I'm going to shut up now. It's certainly a personal decision to use whatever words deemed fit to describe a product, but some savy customers might get tired of hearing the word so over-used. Just my 2 cents and it probably aint worth that!


----------



## buckrun (Mar 7, 2008)

Great post Anita don't shut up. I agree about the overuse of key words for marketing and dilution of meaning. Natural is too simple now. There must be more info. I like when they mention HOW the essential oils were extracted and so on. I had that same experience at a festival with a lady saying her soaps were all natch with FO's. Once the marketing gurus get a hold of a word you better ask for more info!


----------



## Caprine Beings (Sep 19, 2008)

I use 100% goat milk, so I tell them 100% goat milk. I make "Petroleum Free" butters, made with fresh, dried, and extracts of herbs. I say the same thing. Things like this are more apt to gain attention then "natural". So I am in agreeance with Anita about its over use. 
Funny about customers, some say the darndest things Have you ever heard of GM soap being "wholesome skin care"? I loved it!
Tam


----------



## Huminbird (Jul 22, 2008)

I was wanting to use natural in my soap descriptions through google because I believe that someone looking up goat milk soaps would look up "all natural soap" or "natural goat milk soap" and those are key words.

I believe in one of my descriptions I described the oils in my soap as having all natural ingredients in it. Now that I look at it I can understand how someone could think all the ingredients are natural, not that some (all but lye) ingredients are natural. 

Its whats called a buzz word and I think I will use it but use it sparingly. It is a key term people use when looking up soaps online.
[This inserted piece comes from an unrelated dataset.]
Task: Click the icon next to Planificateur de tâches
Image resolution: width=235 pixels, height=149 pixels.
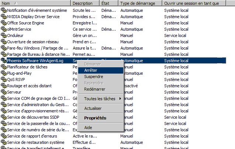Action: coord(4,67)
I will create another post about using website tools like google analytics and google shopping or data feed as they call it.


----------



## jdranch (Jan 31, 2010)

I like the ps'ed picture.


----------



## newbie nubian (Feb 7, 2009)

Can I join in? "All natural" bugs me, too. Cocaine is all natural - doesn't mean it's good for us. Sara.


----------



## Huminbird (Jul 22, 2008)

lol yes I suppose you are right about that all natural bit. I guess I should stop trying to compete with the big companies that have that pasted all over their bars and their websites. 

I was having a friendly argument with another vendor that believed that there was no saving the world. I believe that we can educate ourselves and those we come into contact with about the small but important things and make the world a better place. I guess in my "all about goat milk soap" page that I will someday have the time and inclination to type up, I will put in the information like "all natural" and what it really (doesn't) means.

I have changed over all of my table cloth pictures to the new photoshopped pictures and I think I like the mix although it doesn't look streamlined. Lol, nothing in my life looks streamlined.

Thanks for all the opinions. If you have more suggestions or comments I would love to hear them.


----------